### PROBLEM DESCRIPTION:
Look through the records below for the line holding "Given: Click the back". Write it out exactly, with each following line through the line holding "Open the Nazanin".

### PROVIDED MATERIAL:
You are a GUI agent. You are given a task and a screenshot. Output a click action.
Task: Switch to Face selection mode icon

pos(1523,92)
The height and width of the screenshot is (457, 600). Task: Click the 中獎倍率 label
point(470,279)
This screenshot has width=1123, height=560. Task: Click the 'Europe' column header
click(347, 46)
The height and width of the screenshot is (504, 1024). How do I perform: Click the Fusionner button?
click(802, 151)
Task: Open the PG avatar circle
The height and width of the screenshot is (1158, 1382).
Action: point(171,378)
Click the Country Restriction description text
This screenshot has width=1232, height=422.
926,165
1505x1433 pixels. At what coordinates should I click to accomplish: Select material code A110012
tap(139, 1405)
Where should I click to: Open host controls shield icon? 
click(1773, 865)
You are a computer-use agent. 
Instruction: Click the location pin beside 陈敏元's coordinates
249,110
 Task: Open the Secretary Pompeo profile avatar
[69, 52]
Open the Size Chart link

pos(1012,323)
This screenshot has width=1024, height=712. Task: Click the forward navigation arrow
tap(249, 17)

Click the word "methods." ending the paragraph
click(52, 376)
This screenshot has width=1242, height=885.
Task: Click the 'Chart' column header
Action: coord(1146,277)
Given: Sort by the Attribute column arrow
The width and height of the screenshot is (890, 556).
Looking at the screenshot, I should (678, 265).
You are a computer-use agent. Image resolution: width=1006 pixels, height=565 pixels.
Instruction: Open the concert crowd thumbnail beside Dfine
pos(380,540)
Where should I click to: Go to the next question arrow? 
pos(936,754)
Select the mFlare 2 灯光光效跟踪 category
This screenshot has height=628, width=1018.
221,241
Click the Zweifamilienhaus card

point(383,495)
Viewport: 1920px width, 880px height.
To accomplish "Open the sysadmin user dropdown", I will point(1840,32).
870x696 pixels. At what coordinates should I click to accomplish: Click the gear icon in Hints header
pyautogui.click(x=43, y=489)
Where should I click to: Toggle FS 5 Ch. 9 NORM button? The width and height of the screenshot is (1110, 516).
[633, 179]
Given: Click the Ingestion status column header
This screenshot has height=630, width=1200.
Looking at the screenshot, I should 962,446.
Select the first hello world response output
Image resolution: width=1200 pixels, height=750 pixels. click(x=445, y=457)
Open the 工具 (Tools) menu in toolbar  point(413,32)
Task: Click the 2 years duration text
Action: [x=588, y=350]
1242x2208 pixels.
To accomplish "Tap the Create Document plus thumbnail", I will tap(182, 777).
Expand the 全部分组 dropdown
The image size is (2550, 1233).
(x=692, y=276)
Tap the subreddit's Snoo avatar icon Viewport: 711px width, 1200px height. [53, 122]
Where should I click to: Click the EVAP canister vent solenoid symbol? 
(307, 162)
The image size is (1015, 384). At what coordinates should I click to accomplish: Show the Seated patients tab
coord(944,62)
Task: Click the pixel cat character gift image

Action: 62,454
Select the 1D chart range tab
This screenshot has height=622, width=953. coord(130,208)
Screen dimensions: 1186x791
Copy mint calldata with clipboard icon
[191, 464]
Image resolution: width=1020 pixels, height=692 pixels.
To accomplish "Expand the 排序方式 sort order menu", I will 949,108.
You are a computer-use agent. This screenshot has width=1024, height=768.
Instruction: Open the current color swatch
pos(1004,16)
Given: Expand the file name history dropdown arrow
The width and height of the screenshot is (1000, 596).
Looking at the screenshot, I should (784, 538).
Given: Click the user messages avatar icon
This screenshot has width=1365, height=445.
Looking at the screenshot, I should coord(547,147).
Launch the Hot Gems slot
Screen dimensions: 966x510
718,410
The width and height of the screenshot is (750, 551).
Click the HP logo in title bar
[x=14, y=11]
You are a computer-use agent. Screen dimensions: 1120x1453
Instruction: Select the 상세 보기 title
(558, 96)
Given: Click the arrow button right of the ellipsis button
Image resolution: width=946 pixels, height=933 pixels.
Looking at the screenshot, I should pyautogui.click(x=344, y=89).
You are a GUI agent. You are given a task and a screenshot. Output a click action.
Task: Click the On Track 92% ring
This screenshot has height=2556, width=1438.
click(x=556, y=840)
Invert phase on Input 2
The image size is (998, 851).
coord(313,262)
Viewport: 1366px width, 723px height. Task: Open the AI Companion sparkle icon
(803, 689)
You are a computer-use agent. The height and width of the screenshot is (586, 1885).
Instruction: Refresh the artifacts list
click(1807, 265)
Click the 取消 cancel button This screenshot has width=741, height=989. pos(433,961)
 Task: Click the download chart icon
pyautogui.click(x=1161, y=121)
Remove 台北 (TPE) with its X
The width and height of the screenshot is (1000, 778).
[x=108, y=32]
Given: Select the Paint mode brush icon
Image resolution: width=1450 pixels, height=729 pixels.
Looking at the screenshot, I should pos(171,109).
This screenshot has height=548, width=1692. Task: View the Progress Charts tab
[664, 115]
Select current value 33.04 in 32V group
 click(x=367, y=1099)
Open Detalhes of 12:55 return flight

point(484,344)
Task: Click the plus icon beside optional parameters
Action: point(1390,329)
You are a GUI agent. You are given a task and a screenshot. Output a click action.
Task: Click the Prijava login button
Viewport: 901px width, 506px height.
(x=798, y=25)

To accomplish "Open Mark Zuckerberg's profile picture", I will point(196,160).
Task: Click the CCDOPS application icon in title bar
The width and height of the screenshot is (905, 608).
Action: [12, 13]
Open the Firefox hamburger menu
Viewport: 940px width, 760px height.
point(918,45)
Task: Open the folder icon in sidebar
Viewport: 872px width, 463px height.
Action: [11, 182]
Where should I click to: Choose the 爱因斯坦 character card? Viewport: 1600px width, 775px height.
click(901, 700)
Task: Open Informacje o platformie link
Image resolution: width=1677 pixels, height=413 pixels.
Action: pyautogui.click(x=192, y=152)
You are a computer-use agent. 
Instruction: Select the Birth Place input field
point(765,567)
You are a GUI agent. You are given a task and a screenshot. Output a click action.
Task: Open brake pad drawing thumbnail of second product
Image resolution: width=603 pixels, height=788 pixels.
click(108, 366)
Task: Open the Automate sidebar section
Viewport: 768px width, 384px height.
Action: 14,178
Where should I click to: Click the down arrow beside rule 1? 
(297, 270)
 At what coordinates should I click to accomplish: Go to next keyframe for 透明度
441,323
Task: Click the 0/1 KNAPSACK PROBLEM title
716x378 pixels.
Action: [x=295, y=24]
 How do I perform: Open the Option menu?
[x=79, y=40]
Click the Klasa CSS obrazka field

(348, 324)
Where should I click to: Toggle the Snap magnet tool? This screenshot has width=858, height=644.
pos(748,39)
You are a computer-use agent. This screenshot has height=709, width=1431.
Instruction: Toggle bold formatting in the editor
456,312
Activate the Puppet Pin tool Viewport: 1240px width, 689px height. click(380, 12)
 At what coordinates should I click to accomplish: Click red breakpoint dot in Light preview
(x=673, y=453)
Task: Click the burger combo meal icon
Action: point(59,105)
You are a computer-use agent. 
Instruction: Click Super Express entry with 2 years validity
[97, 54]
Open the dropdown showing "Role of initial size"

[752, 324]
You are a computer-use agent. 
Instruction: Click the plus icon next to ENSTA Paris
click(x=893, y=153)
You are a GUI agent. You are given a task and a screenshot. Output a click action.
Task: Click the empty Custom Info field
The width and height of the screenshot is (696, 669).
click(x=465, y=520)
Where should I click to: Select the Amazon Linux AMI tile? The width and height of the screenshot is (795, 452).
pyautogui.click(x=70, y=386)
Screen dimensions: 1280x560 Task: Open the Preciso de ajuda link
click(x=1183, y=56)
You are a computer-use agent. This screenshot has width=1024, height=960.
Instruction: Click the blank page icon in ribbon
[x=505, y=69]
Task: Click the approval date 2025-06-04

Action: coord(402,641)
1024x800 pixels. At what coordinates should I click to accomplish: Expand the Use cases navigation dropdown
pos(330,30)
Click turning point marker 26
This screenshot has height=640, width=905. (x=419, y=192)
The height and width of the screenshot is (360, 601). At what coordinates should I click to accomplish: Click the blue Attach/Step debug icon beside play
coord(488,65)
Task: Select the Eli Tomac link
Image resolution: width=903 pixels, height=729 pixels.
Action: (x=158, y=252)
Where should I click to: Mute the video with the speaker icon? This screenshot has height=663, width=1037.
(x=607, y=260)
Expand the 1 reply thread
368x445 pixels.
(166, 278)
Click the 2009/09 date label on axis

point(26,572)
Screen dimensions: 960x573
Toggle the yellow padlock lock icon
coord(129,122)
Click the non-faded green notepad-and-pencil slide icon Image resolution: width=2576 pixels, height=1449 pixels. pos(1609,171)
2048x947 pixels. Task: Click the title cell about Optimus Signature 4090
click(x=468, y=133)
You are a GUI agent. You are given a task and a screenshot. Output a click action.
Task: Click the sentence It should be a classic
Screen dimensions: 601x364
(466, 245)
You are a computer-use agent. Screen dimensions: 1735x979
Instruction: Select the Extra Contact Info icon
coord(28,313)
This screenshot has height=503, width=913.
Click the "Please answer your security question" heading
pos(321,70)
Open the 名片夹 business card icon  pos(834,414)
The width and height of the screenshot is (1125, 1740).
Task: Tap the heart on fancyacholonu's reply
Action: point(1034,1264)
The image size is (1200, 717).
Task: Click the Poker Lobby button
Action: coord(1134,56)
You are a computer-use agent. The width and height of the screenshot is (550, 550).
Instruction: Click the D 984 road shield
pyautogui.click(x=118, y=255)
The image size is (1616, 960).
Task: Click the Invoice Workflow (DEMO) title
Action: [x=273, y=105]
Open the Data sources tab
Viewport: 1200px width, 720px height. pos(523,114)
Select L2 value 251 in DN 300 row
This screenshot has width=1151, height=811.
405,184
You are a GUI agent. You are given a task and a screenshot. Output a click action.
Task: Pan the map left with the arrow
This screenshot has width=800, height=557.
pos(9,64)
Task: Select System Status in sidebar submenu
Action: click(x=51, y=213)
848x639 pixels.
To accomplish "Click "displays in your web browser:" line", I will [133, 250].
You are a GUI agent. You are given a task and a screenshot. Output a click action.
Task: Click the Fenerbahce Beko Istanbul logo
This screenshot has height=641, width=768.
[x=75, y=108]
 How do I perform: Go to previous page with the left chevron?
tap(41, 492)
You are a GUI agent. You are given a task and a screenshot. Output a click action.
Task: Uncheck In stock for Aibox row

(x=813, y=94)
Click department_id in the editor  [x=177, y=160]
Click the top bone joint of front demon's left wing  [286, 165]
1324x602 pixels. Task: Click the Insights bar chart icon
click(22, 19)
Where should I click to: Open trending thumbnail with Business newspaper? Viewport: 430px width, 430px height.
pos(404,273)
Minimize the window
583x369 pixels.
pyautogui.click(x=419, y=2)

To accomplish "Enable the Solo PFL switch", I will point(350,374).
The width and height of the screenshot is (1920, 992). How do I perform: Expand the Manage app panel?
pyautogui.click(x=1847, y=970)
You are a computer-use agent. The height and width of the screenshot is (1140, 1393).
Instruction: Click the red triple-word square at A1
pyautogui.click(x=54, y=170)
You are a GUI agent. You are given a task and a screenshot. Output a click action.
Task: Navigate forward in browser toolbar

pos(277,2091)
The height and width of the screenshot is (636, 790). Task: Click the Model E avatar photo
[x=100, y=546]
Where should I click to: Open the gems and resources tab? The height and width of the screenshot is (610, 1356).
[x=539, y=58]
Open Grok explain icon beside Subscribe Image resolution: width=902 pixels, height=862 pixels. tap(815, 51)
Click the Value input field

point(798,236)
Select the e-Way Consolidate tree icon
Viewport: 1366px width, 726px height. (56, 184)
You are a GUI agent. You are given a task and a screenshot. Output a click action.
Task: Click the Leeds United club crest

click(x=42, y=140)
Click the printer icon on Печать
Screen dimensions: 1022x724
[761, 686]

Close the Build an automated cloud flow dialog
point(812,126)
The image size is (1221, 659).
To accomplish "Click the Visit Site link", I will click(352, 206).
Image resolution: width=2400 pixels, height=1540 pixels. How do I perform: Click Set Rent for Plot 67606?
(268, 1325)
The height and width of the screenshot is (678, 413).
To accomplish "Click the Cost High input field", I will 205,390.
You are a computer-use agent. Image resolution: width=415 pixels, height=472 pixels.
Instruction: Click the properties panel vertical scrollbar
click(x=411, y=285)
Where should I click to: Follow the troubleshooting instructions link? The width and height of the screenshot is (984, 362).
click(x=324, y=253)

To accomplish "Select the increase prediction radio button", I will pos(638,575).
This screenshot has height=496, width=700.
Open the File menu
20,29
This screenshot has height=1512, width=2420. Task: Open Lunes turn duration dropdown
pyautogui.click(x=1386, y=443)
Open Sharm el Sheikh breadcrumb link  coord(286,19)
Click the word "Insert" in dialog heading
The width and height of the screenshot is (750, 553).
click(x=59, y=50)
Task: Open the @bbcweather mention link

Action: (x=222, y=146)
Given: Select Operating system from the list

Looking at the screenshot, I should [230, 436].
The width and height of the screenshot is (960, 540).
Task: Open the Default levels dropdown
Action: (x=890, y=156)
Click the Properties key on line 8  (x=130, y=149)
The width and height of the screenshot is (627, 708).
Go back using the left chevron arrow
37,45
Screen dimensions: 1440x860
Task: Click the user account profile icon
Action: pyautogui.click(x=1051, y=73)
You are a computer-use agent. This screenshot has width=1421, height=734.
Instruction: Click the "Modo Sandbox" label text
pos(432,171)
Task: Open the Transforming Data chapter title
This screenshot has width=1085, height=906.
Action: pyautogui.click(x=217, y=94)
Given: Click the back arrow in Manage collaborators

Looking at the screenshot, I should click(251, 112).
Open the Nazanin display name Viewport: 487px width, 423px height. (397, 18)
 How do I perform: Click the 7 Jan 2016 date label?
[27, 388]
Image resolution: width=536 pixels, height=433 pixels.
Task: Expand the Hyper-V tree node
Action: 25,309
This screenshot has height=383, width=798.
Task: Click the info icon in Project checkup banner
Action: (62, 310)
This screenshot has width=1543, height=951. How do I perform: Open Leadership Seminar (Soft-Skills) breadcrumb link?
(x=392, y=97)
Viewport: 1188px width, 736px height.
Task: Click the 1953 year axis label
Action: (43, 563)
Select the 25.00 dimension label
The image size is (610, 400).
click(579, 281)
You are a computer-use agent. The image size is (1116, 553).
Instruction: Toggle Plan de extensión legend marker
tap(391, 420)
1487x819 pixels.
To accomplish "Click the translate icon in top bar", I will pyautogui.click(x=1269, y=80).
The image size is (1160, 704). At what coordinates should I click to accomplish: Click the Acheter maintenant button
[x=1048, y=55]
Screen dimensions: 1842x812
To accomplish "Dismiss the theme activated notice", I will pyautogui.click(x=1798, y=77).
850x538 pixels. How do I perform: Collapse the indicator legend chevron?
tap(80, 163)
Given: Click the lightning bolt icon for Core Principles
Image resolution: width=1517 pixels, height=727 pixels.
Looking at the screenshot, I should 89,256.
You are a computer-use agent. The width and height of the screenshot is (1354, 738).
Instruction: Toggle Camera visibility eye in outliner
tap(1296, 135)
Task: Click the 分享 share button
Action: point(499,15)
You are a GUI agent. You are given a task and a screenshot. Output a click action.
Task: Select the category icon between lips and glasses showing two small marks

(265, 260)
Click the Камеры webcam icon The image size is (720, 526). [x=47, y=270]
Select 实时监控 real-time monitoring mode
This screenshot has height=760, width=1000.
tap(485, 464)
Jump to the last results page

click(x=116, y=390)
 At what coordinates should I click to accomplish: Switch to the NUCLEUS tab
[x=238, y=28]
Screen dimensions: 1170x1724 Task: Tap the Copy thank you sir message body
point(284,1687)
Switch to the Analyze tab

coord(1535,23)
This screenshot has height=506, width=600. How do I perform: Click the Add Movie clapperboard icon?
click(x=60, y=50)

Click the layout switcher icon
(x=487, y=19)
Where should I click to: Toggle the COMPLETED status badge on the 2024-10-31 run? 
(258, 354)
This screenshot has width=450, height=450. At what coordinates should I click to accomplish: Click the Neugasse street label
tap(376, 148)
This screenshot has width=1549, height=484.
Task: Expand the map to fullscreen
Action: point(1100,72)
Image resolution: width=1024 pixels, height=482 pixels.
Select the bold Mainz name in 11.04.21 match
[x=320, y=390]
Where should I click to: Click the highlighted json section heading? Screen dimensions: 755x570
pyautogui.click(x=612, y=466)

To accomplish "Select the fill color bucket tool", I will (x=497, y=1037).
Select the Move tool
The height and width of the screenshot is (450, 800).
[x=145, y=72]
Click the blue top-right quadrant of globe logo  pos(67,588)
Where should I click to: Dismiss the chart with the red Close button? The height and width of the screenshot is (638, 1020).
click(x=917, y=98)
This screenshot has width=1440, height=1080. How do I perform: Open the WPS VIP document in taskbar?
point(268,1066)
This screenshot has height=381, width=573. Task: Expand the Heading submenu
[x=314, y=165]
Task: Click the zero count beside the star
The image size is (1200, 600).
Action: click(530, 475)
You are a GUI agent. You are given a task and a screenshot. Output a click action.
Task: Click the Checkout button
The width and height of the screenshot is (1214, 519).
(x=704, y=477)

### TASK RESULT:
Given: Click the back arrow in Manage collaborators

Looking at the screenshot, I should click(251, 112).
Open the Nazanin display name Viewport: 487px width, 423px height. (397, 18)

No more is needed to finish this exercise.